> **The tasks**
1. Answer these questions from the forum post about PDF search indexes.
(a) Which version of PE is used to generate the PDF collections?
(b) What tool does the group use to build the search index by hand?
(c) Which document did the writer check for a mention of indexing?
2. Translate this sentence from the forum post about PDF search indexes into Spanish: "The group that maintains the PDF collection has a manual process for generating a PDF search index of the entire collection using the standard Acrobat tool."
3. Resume the forum post about PDF search indexes, picking up after its final sentence.

### Text ###

Skip to main content
1-Visitor
January 24, 2012
Question

Question about PDF search indexes

  • January 24, 2012
  • 1 reply
  • 594 views
Adepters:

Some of our deliverables are in the form of PDF collections (dozens of PDFs that can be launched from a Web page). We generate these using PE 5.3, direct-to-PDF. The group that maintains the PDF collection has a manual process for generating a PDF search index of the entire collection using the standard Acrobat tool. This, of course, is a manual and somewhat arduous task. So, I'm being asked if there's any way to automate this process (building the Acrobat search index). I'm pretty sure PE can't help - at least I couldn't find any mention of that in the PE Programmer's Guide, so I'm wondering if any of you have created these indexes and perhaps found a better method (automating the Acrobat tool, third party software, etc.)?

### Listed records ###

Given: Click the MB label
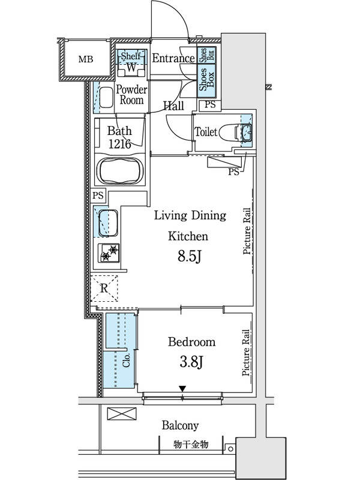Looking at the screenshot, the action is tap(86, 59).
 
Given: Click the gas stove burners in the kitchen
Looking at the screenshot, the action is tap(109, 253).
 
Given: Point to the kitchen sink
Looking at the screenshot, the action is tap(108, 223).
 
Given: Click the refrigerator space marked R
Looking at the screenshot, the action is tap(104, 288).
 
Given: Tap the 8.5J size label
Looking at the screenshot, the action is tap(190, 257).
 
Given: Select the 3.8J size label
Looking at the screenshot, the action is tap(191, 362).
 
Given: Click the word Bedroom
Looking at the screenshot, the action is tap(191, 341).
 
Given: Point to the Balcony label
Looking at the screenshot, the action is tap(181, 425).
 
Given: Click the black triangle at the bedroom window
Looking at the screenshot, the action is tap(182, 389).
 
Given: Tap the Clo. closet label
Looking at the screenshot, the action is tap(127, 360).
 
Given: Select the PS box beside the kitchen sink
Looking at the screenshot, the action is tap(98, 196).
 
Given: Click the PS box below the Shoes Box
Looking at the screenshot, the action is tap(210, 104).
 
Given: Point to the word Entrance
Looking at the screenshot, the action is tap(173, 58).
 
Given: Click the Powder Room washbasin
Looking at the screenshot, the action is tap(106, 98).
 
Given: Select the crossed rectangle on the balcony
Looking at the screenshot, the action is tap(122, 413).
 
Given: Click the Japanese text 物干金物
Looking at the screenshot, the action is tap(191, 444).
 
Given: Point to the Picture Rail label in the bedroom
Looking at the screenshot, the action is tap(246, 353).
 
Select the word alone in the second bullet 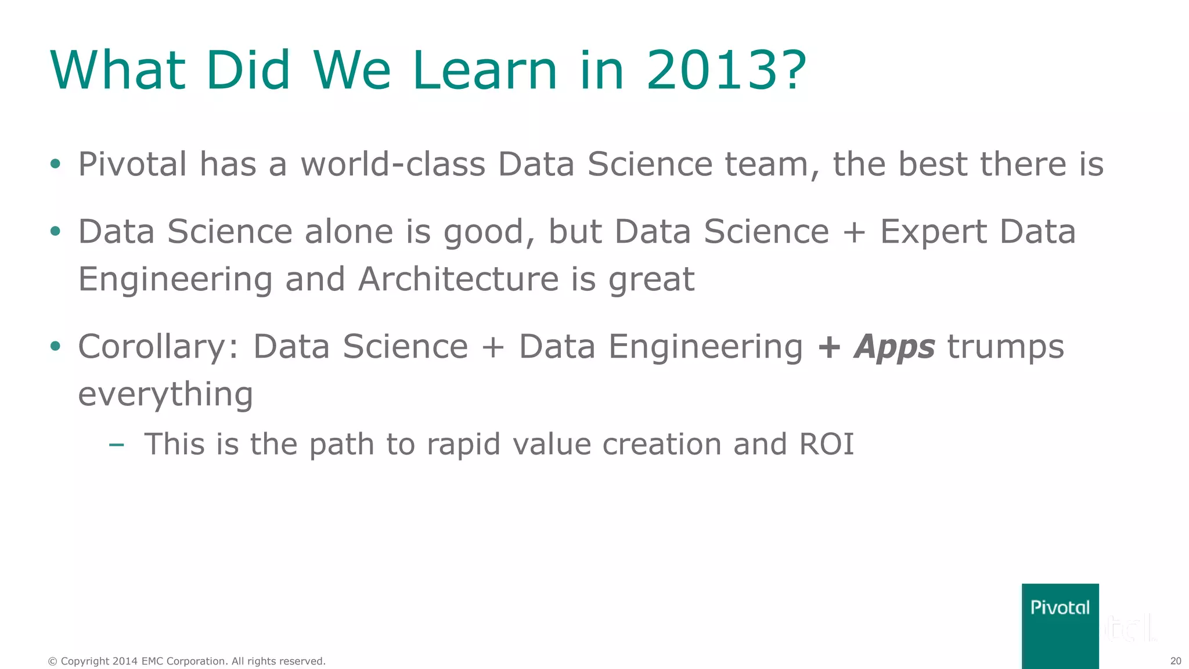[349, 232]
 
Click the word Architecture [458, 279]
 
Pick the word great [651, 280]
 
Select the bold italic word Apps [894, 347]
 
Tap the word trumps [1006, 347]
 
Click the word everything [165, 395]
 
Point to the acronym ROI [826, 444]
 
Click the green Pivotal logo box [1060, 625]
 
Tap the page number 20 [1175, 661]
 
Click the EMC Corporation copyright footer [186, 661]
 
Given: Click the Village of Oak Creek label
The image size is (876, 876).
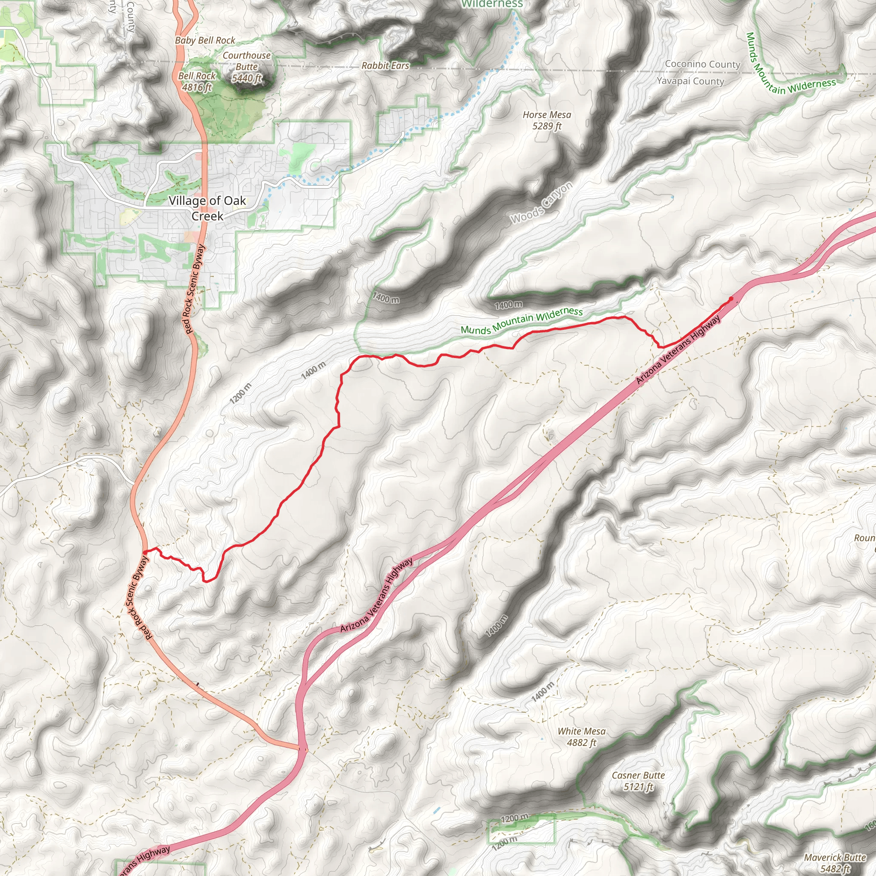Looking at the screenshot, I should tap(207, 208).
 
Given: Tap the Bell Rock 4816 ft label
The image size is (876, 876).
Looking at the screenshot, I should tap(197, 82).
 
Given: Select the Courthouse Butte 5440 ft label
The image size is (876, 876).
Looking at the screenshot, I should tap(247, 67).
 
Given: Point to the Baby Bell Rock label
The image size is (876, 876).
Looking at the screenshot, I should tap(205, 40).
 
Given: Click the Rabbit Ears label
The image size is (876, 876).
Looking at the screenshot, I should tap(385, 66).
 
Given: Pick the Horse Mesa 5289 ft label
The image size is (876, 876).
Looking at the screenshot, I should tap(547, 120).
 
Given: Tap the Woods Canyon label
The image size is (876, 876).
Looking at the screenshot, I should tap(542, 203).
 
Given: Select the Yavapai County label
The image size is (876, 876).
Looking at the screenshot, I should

###

> **The replies**
1.
(a) PE 5.3, direct-to-PDF.
(b) The standard Acrobat tool.
(c) The PE Programmer's Guide.

2. El grupo que mantiene la colección de PDF tiene un proceso manual para generar un índice de búsqueda de PDF de toda la colección utilizando la herramienta estándar de Acrobat.

3.
Thanks in advance,
Dave

    1 reply

    18-Opal
    January 24, 2012
    Hi David--



    DMP might be of use here. If you build a DMP project that includes all
    your PDFs, it will build a full-text search index as part of the DMC
    package it generates. You can search within DMC viewer of course (or in
    the web app if you produce a webapp.jar file). But the index it
    generates is a standard Lucene index, so you may be able to extract the
    index part of the DMC build and integrate it with your own search
    interface, assuming that interface also uses a Lucene-compatible index.



    The PDF's you index this way do not need to be published using PE or
    Arbortext (though of course they can be).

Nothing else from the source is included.